• Stored data:
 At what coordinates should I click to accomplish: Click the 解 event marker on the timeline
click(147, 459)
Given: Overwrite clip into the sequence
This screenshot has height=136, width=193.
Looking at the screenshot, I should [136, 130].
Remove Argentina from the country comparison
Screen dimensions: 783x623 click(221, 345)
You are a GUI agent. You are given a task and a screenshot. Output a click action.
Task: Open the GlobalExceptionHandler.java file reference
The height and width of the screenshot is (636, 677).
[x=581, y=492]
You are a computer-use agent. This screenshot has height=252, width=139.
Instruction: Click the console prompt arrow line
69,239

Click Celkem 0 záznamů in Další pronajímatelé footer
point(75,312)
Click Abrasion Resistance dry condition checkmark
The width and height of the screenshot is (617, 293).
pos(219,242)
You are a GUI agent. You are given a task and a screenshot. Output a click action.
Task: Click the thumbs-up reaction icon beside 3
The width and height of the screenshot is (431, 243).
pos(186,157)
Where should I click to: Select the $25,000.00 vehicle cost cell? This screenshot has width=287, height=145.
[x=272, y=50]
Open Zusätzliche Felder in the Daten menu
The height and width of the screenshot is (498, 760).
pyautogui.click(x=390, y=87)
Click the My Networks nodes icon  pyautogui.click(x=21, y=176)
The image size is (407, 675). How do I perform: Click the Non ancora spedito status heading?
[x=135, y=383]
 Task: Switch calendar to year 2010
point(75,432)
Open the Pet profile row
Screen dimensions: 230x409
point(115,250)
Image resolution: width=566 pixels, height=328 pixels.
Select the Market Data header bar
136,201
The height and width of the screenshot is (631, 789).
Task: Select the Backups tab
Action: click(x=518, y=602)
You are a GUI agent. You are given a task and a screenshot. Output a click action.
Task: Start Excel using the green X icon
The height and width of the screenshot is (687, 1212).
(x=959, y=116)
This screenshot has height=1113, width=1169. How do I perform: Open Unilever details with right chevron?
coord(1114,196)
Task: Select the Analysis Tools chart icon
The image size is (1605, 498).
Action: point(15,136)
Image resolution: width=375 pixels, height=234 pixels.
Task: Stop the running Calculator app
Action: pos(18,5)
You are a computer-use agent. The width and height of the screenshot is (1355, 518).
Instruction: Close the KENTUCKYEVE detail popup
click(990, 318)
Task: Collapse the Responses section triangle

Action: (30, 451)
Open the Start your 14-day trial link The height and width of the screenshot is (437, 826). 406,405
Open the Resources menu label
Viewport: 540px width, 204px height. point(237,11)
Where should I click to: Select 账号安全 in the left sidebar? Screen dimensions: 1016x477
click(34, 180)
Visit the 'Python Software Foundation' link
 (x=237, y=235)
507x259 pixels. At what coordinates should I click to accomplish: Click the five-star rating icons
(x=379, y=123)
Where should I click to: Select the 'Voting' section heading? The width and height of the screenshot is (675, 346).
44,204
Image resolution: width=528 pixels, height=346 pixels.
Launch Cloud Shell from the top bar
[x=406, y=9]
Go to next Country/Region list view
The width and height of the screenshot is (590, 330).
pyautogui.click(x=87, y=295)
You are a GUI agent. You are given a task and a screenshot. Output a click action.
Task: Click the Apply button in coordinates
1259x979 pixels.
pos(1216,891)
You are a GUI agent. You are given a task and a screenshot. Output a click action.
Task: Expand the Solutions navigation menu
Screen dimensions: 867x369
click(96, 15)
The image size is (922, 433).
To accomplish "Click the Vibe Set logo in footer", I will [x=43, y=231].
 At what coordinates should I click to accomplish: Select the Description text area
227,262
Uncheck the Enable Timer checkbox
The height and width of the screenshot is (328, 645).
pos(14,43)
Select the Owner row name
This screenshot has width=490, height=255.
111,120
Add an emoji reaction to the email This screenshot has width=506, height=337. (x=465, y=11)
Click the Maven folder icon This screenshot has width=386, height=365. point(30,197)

• Exercise prompt: Word for word, restate the lines above from the line containing "The width and height of the screenshot is (590, 330)." through the line containing "Add an emoji", with both included and nothing else.

• Output of the exercise:
The width and height of the screenshot is (590, 330).
pyautogui.click(x=87, y=295)
You are a GUI agent. You are given a task and a screenshot. Output a click action.
Task: Click the Apply button in coordinates
1259x979 pixels.
pos(1216,891)
You are a GUI agent. You are given a task and a screenshot. Output a click action.
Task: Expand the Solutions navigation menu
Screen dimensions: 867x369
click(96, 15)
The image size is (922, 433).
To accomplish "Click the Vibe Set logo in footer", I will [x=43, y=231].
 At what coordinates should I click to accomplish: Select the Description text area
227,262
Uncheck the Enable Timer checkbox
The height and width of the screenshot is (328, 645).
pos(14,43)
Select the Owner row name
This screenshot has width=490, height=255.
111,120
Add an emoji reaction to the email This screenshot has width=506, height=337. (x=465, y=11)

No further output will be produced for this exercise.